The labor market has seesawed back up with an estimated 196,000 jobs added to United States payrolls in March.
Initial estimates for payroll gains in January and February were revised upward, and the March unemployment rate remained unchanged at 3.8 percent.
The March numbers contrast with those for February, when nonfarm payrolls increased 33,000. Payrolls swelled 312,000 in January.
Given the latest numbers from the Bureau of Labor Statistics, payrolls grew an average of 180,000 a month during the first quarter of 2019. That’s less than the average monthly gain of 223,000 in 2018.
U.S. payrolls have increased 102 straight months.
Still, 6.2 million people were counted among those unsuccessfully looking for work in March. Of those, 1.3 million have been out of work 27 weeks or more.

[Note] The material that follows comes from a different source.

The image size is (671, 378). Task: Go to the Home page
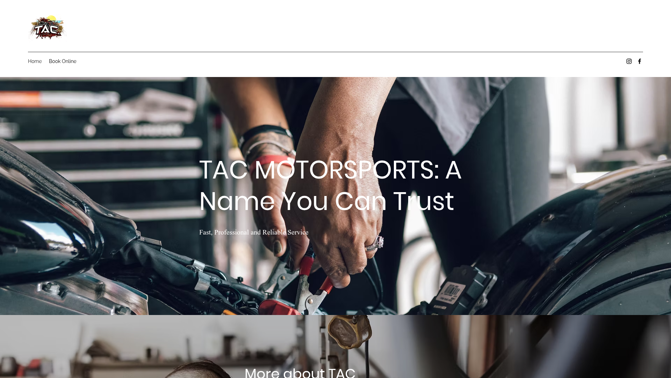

Another 4.5 million were counted among those working part-time because their hours have been cut or they’re unable to find full-time positions.
The labor force participation rate declined two-tenths of a point to 63 percent.
Job gains in March were spread out among a number of industry sectors. Employment increased 49,000 in health care, 34,000 in professional and technical services and 27,000 in food services and at drinking places. Construction payrolls grew 16,000. Manufacturing payrolls shrank 6,000.
The average workweek for employees on private, nonfarm payrolls increased a tenth of an hour to 34.5 hours. The average manufacturing workweek held steady at 40.7 hours.
Average hourly wages rose 4 cents to $27.70. Over the past year, hourly wages have increased 3.2 percent.